Sahl: Well you know, Studs, first of all if I represent a new kind where are the others? Let's get back to that you know if it's a new trend I'm pretty lonely for a guy who's part of a movement.

In retrospect this seems like he's ignoring Lenny Bruce, who had a 1959 album called "The Sick Humor of Lenny Bruce". In later interviews, he clearly admires Lenny Bruce, so I'm wondering, was there more rivalry between them at the start or am I making a mountain out of a Sahl-hill? Perhaps Sahl just meant that there aren't many others even if he isn't completely out on his own. Terkel must have had a few people in mind, but he doesn't press the issue.

McChesney Duntz

Sahl was pretty much universally dismissive of every comedian that wasn't him, and yeah, that very much included Lenny Bruce.


MortSahlFan

Quote from: Smeraldina Rima on October 31, 2021, 07:42:50 PM
Thanks.

That's not true... He thought Jonathan Winters was great. Always like George Carlin, and helped him out in many ways early in his career, and George always mentioned him in interviews.

He just didn't mythologize Lenny Bruce. He said, "He was a good comedian, but that movie (Lenny) made him out to be a priest".

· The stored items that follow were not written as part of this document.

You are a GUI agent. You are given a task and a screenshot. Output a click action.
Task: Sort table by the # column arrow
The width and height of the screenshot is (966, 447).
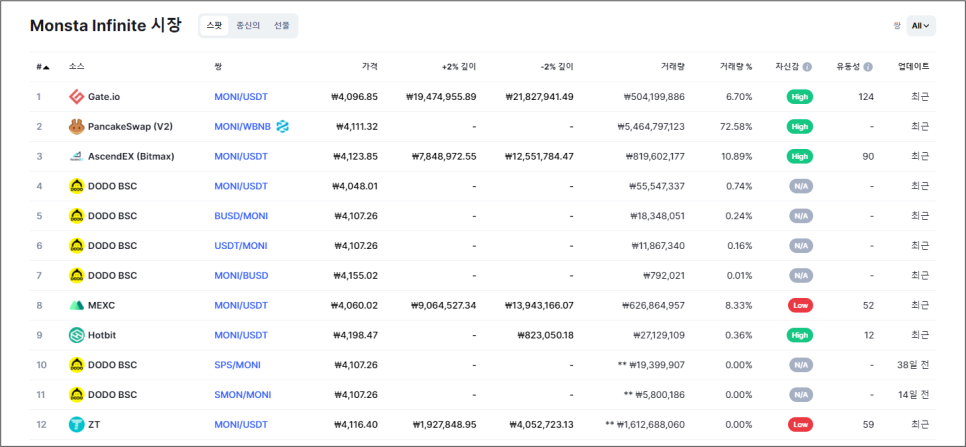pyautogui.click(x=46, y=67)
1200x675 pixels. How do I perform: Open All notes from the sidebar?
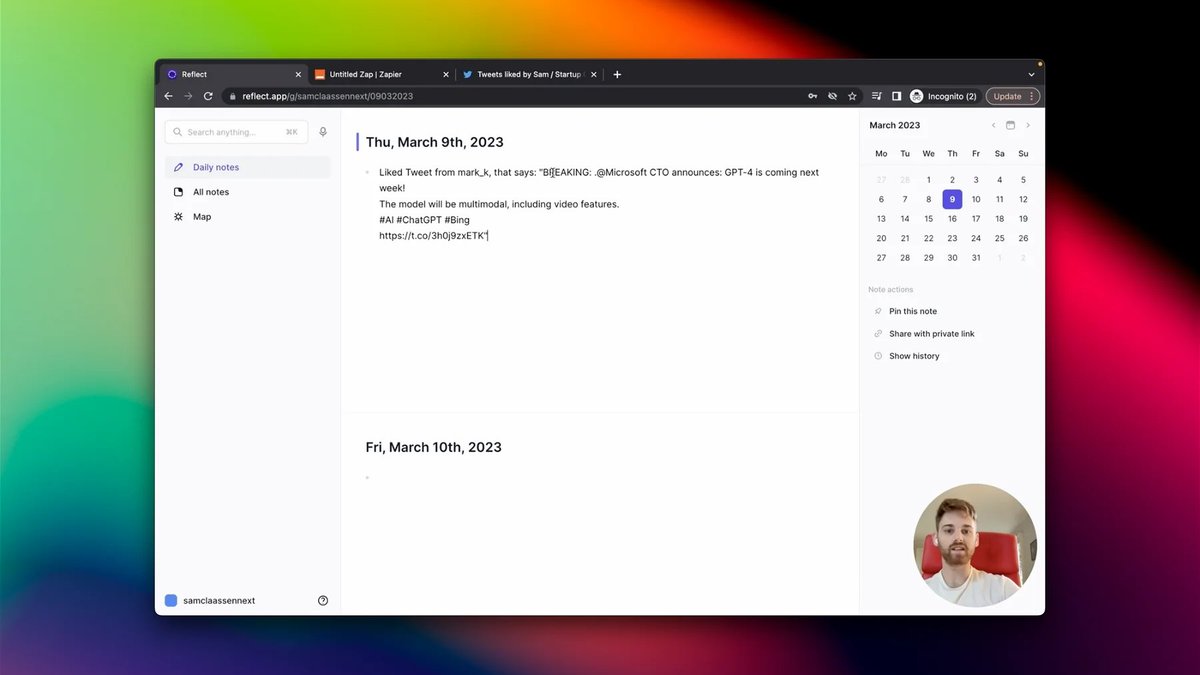click(x=210, y=191)
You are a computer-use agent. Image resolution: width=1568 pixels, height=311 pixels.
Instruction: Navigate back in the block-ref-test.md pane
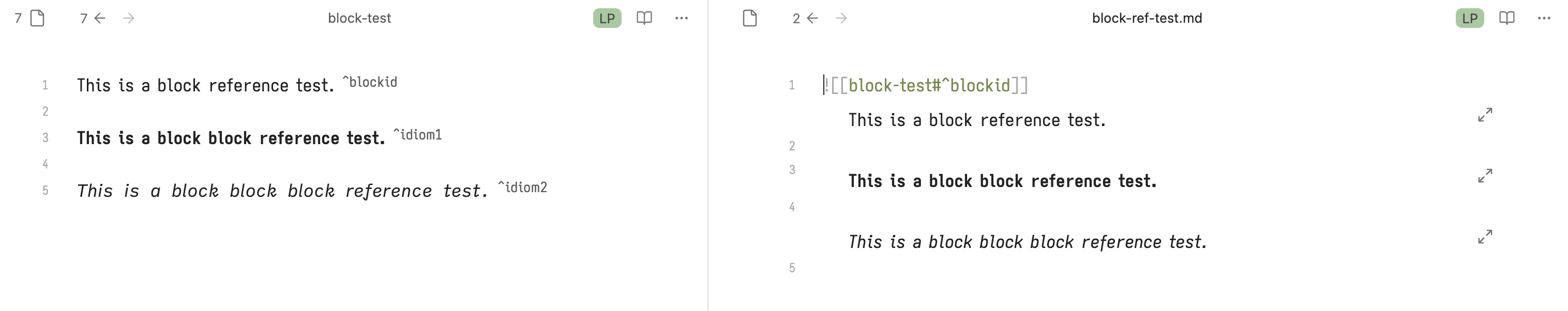click(812, 18)
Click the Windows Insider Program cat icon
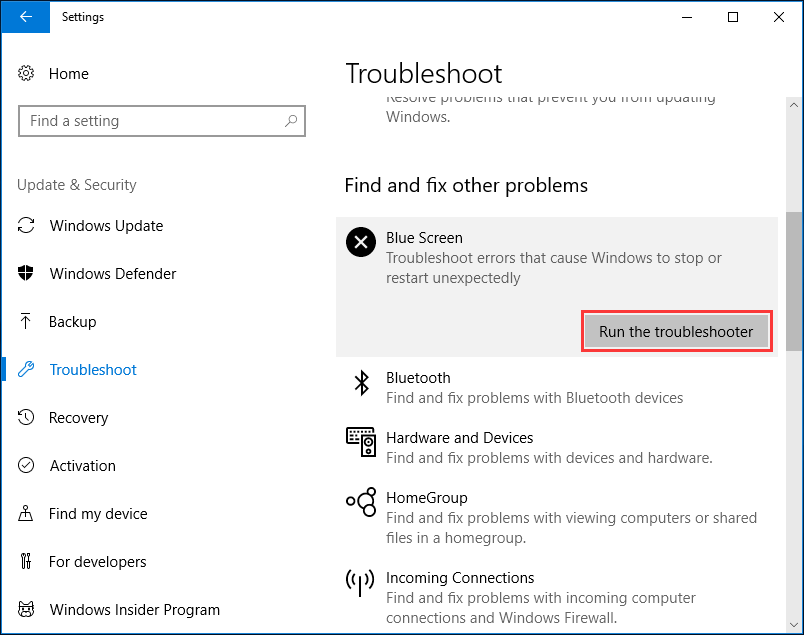The width and height of the screenshot is (804, 635). [x=26, y=609]
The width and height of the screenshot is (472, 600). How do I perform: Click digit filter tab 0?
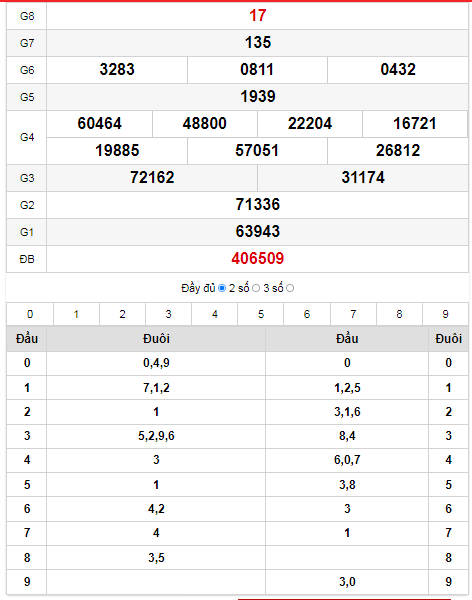[30, 314]
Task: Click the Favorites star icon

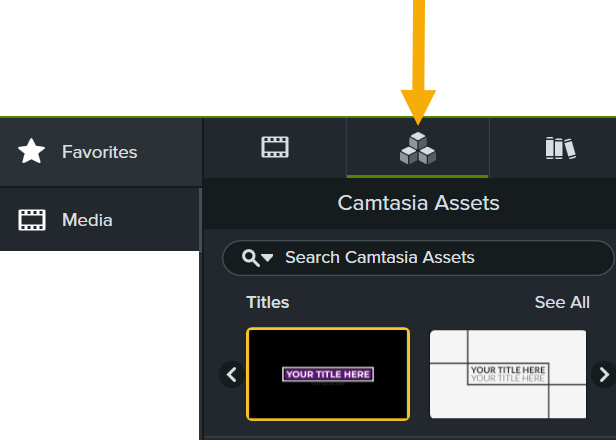Action: pos(32,152)
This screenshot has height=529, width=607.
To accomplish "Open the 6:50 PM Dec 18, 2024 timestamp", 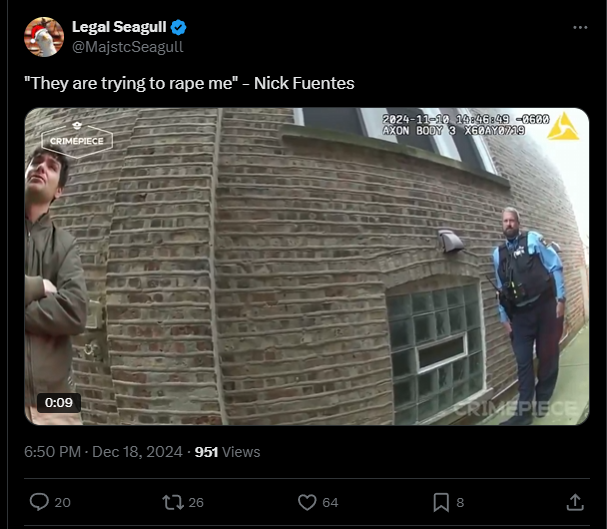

He liked Bob Hope, radio humorists like Henry Morgan

https://youtu.be/aFd-6PTEwpI

Appreciate the information. I doubt McChesney meant to disagree with that and as I mentioned before, in his later interviews he clearly admires Lenny Bruce. I do think there's an interesting difference between, as you say, just not mythologising Bruce, and as in that interview, responding to Turkel's question about the trend of new commentating comedians in 1960 by claiming to be the only one of note.

MortSahlFan

Quote from: Smeraldina Rima on November 01, 2021, 03:28:40 PM
Appreciate the information. I doubt McChesney meant to disagree with that and as I mentioned before, in his later interviews he clearly admires Lenny Bruce. I do think there's an interesting difference between, as you say, just not mythologising Bruce, and as in that interview, responding to Turkel's question about the trend of new commentating comedians in 1960 by claiming to be the only one of note.

I know he liked him very much as a friend. Always considered him a sentimental and nice guy. He mentioned in one interview that his cursing prevented all the other stuff from being heard (and unemployment), since it overshadowed, and said he preferred his early stuff when he would joke or imitate movie stars.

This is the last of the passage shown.